Aim of the exercise:
All lines in the material below that hold "computer" should be found and copied.

::::::::

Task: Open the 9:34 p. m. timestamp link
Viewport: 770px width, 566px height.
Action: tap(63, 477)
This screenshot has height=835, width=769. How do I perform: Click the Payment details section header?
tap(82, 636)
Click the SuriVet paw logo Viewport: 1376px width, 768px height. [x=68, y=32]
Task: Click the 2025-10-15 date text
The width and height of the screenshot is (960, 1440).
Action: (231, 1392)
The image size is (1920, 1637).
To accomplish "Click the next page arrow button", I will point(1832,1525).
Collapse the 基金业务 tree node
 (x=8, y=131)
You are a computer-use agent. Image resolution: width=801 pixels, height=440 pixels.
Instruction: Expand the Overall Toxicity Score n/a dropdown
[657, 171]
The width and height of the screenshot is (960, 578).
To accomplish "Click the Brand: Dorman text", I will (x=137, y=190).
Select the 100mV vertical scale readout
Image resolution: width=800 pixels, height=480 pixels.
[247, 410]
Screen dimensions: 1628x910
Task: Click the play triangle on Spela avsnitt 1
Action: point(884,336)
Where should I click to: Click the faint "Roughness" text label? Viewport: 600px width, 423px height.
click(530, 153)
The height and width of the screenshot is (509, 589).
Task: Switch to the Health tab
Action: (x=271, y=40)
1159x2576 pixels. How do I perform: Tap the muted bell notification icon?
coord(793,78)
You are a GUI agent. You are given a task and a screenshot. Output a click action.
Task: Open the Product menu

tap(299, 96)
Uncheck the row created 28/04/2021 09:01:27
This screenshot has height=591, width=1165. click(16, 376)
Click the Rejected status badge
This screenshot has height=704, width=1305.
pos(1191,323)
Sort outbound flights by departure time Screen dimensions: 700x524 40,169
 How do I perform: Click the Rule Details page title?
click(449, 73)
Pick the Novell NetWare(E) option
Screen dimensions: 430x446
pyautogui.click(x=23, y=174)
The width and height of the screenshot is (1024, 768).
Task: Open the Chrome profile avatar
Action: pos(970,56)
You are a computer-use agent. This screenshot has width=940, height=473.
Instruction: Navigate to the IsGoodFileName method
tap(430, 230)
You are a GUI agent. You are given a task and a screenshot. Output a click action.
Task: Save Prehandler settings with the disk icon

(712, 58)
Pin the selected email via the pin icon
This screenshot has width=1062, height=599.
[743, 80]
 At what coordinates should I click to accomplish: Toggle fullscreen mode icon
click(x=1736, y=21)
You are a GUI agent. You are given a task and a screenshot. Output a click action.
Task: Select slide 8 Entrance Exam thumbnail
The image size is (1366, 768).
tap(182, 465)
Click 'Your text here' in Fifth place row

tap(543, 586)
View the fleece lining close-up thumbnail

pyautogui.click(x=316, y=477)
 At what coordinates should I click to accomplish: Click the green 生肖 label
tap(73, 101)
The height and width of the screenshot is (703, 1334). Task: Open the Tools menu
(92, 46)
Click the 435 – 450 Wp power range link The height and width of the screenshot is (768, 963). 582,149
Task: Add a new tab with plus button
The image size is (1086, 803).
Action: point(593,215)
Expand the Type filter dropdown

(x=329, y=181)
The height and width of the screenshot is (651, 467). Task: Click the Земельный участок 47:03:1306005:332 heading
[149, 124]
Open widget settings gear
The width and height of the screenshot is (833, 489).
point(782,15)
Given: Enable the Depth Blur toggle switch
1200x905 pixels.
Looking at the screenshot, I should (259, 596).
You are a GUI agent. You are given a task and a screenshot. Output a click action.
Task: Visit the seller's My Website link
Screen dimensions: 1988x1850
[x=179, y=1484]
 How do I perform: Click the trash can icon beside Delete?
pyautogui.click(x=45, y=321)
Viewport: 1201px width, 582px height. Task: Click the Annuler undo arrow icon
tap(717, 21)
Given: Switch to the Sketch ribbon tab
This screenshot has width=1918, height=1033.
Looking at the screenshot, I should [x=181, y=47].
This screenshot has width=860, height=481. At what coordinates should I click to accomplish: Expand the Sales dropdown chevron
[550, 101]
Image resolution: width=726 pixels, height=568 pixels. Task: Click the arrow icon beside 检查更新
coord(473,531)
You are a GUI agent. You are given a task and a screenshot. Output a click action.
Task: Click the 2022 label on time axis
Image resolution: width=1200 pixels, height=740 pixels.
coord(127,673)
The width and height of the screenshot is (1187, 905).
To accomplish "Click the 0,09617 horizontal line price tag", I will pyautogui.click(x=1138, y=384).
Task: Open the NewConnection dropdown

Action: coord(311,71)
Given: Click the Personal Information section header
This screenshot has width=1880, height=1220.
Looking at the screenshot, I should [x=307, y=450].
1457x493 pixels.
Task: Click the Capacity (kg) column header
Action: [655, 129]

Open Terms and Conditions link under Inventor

::::::::

Answer box:
You are a computer-use agent. Image resolution: width=801 pixels, height=440 pixels.
You are a computer-use agent. This screenshot has width=940, height=473.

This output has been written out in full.